Is "Many thanks" a proper usage?

Solution 1:

Yes, many thanks is perfectly proper, grammatical, standard English. It is appropriate to use wherever "thanks" (as opposed to "thank you") would be acceptable.

Solution 2:

As Martha says, many thanks is perfectly idiomatic. However, it is indeed an oddly isolated idiom: most other constructions which try to treat thanks as a plural noun are ungrammatical (eg *lots of thanks), and there’s certainly no such thing as *a thank.

In the sense of “feelings of gratitude” it can be used either as a mass noun (thanks is due to God for this harvest…), or a plural (thanks are due to God…). In the sense of “expressions of gratitude”, it can be used as either of these, or also as a singular: a special thanks is due to the chairman…

[Sources for this: roughly counting hits for phrasings like thanks is, thanks are in Google and COHA.]

How did it get this way? The entries for thanks in the OED tell a tangled tale, but as far as I can make out, thank was originally an acceptable singular noun (their last citation is 1642, Is this the thanke which you returne to God?), but the plural form thanks gradually predominated, and apparently lost its plural-ness to some extent.
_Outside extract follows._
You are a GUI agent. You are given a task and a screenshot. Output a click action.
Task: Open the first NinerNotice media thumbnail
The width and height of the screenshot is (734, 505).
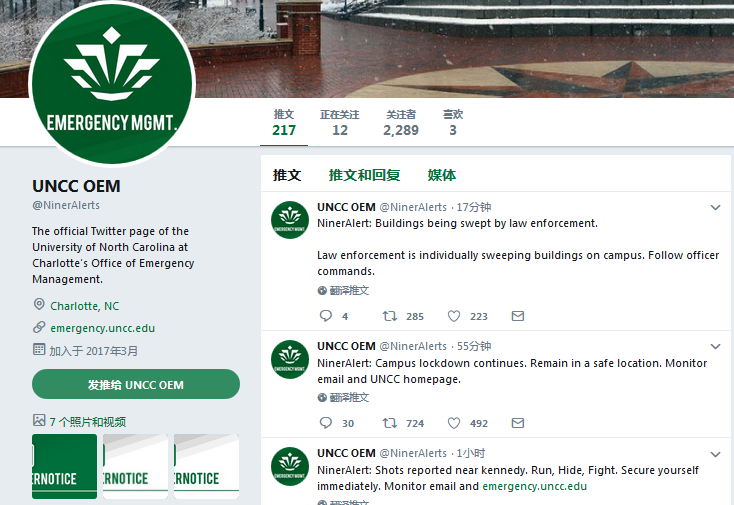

This bit is confusing: the OED describes thanks here as “†Formerly sometimes construed as singular”, and their citations where it’s unambiguously singular stop after Shakespeare (1594, Thanks to men Of Noble minds, is honourable meede.), but all the later citations they give are completely ambiguous about its number (1805, I return it to you with my sincere thanks.), like most modern usage. There are no citations where it’s unambiguously treated as plural.

Their earliest citation for the phrase Many thanks is 1803, Many thanks for your letter. So this seems to arise some while after thanks was generally construed as plural! I’d love to know more of the background here…

Solution 3:

It is heard several times every morning on BBC Radio 4's Today programme: it is the standard closing that they use after interviewing somebody.